Açık konuşmak gerekirse, ben oyunu bitiremedim. Çünkü müdem kaldırmadı. Oyunda birçok hata var. Bu, tam çözümlerde de bahsedilen bir sorun. Mesela bazı şeyleri sırayla yapmak zorundasınız. Eğer yapmazsanız oyun çökebiliyor. Bir eşyayı, alakasız bir yerde kullanmayı denemeniz durumunda da oyun göçebiliyor. Bu oyunu oynamak için medyum olmak gerekli demek ki. Pek çok yerde, grafik hatası da görebiliyorsunuz.
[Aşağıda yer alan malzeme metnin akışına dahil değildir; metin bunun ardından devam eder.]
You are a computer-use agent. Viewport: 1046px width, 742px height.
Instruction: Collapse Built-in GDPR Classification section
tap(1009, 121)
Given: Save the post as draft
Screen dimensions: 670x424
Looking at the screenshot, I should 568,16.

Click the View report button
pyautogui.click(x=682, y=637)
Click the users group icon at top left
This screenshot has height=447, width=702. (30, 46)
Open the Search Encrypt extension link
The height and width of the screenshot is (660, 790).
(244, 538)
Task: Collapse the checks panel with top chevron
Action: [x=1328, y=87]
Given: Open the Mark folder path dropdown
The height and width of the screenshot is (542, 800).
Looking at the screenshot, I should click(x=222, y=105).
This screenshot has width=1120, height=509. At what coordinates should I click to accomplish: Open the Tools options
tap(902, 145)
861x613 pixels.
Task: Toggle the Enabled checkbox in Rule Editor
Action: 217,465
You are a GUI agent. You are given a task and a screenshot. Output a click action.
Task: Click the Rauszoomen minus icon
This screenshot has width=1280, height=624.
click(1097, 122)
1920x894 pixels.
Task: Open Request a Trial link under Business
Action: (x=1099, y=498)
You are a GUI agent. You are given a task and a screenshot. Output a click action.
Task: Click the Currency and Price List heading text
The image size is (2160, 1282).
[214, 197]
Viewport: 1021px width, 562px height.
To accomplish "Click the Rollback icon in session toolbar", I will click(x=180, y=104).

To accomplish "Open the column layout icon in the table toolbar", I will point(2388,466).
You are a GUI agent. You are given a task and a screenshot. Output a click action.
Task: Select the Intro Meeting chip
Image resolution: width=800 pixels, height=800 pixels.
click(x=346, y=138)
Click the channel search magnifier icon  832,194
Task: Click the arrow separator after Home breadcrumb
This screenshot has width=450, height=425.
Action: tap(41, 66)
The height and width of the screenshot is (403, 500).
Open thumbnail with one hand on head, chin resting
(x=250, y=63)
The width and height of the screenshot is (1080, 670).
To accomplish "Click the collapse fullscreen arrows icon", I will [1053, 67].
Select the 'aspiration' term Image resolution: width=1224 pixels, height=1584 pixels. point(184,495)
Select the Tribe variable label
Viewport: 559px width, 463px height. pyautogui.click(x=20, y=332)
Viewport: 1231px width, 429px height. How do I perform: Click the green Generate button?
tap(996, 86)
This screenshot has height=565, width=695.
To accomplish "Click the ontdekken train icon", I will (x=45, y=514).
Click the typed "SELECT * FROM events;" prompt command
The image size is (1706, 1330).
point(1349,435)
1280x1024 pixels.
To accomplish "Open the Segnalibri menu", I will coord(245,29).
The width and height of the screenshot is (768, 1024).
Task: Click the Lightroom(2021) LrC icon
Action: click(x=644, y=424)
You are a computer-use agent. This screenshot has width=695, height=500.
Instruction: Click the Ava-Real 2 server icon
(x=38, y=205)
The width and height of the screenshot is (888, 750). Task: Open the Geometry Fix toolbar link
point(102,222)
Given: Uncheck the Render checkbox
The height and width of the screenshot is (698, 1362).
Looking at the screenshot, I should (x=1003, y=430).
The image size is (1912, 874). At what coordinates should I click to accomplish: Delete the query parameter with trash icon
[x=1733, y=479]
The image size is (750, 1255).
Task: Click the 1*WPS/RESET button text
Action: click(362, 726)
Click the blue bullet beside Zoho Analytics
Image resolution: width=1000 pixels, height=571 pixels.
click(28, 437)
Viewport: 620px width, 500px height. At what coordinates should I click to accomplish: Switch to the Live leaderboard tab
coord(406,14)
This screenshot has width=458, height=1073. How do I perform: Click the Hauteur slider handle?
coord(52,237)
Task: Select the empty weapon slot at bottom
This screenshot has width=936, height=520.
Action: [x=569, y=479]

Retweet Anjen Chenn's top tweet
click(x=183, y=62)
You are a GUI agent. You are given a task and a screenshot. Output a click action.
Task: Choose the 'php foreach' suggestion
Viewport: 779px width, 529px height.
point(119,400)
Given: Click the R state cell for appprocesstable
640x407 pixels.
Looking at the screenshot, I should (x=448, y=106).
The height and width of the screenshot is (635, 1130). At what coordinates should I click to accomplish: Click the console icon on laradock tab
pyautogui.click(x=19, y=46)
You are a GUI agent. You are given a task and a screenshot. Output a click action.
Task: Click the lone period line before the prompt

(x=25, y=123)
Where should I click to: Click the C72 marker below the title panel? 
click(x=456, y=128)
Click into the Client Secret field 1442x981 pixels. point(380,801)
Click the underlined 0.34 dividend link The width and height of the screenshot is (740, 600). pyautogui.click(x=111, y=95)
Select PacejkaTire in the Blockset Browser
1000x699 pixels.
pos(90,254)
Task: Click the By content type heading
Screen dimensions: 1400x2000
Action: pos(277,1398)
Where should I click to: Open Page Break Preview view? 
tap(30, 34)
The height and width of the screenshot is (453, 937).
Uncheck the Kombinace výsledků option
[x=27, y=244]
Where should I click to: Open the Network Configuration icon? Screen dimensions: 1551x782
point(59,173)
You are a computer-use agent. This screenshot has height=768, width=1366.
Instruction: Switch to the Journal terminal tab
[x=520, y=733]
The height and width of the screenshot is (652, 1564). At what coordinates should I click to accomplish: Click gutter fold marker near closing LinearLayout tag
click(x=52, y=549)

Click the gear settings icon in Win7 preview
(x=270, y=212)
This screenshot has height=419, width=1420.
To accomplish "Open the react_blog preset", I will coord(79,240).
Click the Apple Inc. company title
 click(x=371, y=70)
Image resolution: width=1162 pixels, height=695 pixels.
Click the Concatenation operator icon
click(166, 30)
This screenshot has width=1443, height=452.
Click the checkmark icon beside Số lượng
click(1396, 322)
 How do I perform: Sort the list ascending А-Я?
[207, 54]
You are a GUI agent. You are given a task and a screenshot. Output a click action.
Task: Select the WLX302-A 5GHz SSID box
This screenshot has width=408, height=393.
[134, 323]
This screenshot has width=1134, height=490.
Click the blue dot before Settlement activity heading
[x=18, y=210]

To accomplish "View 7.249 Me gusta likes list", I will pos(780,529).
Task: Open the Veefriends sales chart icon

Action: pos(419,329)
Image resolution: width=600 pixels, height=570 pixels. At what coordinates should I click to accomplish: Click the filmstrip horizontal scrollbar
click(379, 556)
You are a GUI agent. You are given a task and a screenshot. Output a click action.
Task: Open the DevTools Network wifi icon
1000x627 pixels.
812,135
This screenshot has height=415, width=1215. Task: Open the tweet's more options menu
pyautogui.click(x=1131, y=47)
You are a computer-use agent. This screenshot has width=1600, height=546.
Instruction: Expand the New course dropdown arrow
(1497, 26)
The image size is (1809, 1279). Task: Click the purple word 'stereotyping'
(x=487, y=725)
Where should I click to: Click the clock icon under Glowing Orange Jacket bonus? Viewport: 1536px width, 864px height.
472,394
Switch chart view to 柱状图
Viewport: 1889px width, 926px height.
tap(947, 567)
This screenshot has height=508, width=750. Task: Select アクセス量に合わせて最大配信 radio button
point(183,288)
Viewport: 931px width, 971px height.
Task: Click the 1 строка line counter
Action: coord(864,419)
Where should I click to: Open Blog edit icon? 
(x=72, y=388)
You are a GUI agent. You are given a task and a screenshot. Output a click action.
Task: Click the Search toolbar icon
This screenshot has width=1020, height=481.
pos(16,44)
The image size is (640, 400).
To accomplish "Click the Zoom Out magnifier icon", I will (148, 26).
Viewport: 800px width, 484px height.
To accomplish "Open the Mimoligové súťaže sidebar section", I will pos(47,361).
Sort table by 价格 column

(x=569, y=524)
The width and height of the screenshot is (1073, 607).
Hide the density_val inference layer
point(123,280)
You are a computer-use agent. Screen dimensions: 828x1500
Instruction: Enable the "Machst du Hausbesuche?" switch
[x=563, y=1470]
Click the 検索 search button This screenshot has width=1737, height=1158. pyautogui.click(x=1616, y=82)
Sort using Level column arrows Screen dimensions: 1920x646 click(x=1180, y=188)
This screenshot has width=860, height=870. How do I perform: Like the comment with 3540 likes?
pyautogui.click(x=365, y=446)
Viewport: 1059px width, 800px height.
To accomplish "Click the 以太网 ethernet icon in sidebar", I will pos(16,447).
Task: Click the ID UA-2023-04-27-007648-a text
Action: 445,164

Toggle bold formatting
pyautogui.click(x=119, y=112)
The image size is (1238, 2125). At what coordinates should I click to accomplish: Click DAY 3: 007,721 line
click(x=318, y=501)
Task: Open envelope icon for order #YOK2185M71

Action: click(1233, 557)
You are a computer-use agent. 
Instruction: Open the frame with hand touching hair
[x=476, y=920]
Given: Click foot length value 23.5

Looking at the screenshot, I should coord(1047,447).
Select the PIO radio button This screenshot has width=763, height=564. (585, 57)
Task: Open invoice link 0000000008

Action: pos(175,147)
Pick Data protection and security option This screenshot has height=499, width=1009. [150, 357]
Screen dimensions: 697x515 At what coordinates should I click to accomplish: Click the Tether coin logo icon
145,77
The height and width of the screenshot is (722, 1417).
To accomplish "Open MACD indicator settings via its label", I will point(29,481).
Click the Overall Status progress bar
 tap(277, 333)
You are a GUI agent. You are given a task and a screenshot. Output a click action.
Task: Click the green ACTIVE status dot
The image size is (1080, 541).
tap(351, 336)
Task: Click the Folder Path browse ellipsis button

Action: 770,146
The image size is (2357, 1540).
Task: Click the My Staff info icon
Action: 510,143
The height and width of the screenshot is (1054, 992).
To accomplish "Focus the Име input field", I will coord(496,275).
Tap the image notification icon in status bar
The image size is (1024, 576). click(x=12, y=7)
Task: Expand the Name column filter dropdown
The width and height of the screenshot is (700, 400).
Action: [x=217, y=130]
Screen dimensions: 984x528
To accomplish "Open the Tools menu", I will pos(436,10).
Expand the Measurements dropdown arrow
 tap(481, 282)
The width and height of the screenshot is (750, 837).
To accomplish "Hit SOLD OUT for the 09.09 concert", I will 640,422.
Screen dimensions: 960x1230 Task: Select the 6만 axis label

Grafiklerden söz açılmışken, hemen anlatayım. Karakterimiz 3 boyutlu ama mekan 2 boyutlu. Klasik Syberia gibi işte grafikler. Ama çok kalitesiz. Karakter odun gibi. Baston yutmuş. Dönüşlerde falan, olduğu yerde kayıyor. Hareketlerinde estetik yok. Mimikler yok. Kalıp gibi birşey. Mekanlar da, detay seviyesi orta derecede ama ruhsuz tasarlanmışlar. Çevrede fazla şeyle etkileşime giremiyorsunuz. Girebildiklerinizle de zaten oyunu çözüp ilerliyorsunuz. Oyunda arada bazı video görüntüler izliyorsunuz, bunlar orta kalitede, olan biteni anlatan videolar.

Ses efektleri berbat. Karakter durup dururken iğrenç espriler yapıyor ve devamlı aynı cümleleri tekrar ediyor. Bir süre sonra çalan müzikten ve adamın söylediklerinden sıkılıyorsunuz. Bu bahsettiklerim dışında, oyunda fazla efekt de yok.

Oyun, orta düzey sistemlerin hepsinde çalışıyor. Zaten grafik detayı gibi birşeyi ayarlamak söz konusu değil. Çok az ayar değiştirme imkanı sunulmuş sizlere. Bu oyunu size tavsiye etmeyeceğimden, sistemle de bir sorununuz olmayacaktır :)

Midnight Nowhere, erarengiz konusu olan ama birşeye benzemeyen bir adventure oyunu. Ben direk sildim, oyunu da çöpe attım. Siz de bence Syberia 2 hayalleri kurup bekleyin. Hiç bulaşmayın bu oyuna. Ben de screenshot alabilmek için bir süre dayandım, sonra baktım ellerim titremeye başladı. Hemen kapattım. Bu tür oyunlar sağlığa da zararlı, söylemedi demeyin...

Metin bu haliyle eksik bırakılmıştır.